Text shown:

= Beginning of Section =

Member of the Chamber of Deputies of Brazil for Paraná
- In office 1 February 1987 – 31 December 1992

Member of the Brazilian Constituent Assembly
- In office 1 February 1987 – 22 July 1988

Member of the Legislative Assembly of Paraná
- In office 1 February 2007 – 31 January 2015
- In office 1 February 1999 – 31 January 2003
- In office 1 February 1979 – 31 January 1983

Personal details
- Born: Waldyr Ortêncio Pugliesi 27 January 1936 Monte Alto, São Paulo, Brazil
- Died: 20 March 2026 (aged 90) Londrina, Paraná, Brazil
- Party: MDB
- Education: University of Uberaba [pt]
- Occupation: Dentist

= Waldyr Pugliesi =

Brazilian politician (1936–2026)

= End of Section =

Exercise instructions: Extend the text on the Brazilian politician Waldyr Pugliesi, picking up after its final line. The records that follow come from a separate source and have no connection to the text on Waldyr Pugliesi.

Record extracts:
= Beginning of Section =

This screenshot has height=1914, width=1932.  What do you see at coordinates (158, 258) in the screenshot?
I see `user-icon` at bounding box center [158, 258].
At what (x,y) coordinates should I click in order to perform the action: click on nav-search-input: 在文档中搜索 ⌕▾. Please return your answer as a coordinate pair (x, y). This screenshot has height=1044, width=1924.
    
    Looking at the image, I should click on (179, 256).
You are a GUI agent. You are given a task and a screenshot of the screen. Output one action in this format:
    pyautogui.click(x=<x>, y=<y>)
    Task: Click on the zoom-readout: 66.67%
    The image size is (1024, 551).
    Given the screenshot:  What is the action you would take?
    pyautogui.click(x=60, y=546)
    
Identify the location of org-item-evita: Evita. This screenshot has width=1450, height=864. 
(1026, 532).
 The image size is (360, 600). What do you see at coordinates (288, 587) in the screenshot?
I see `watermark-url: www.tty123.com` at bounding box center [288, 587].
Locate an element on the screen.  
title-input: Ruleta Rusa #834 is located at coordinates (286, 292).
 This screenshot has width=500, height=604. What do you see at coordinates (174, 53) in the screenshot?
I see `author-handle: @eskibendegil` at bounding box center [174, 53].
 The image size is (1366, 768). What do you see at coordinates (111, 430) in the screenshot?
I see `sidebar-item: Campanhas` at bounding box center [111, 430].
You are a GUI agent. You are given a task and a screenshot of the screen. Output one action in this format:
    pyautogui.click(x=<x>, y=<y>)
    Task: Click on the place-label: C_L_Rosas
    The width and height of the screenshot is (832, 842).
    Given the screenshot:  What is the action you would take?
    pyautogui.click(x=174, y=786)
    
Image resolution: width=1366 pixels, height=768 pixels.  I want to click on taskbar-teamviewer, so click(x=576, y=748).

= End of Section =

Output of the exercise:
Waldyr Ortêncio Pugliesi (27 January 1936 – 20 March 2026) was a Brazilian politician. A member of the Brazilian Democratic Movement, he served three non-consecutive terms in the Legislative Assembly of Paraná and was a member of the Chamber of Deputies from 1987 to 1992.

Pugliesi died in Londrina on 20 March 2026, at the age of 90.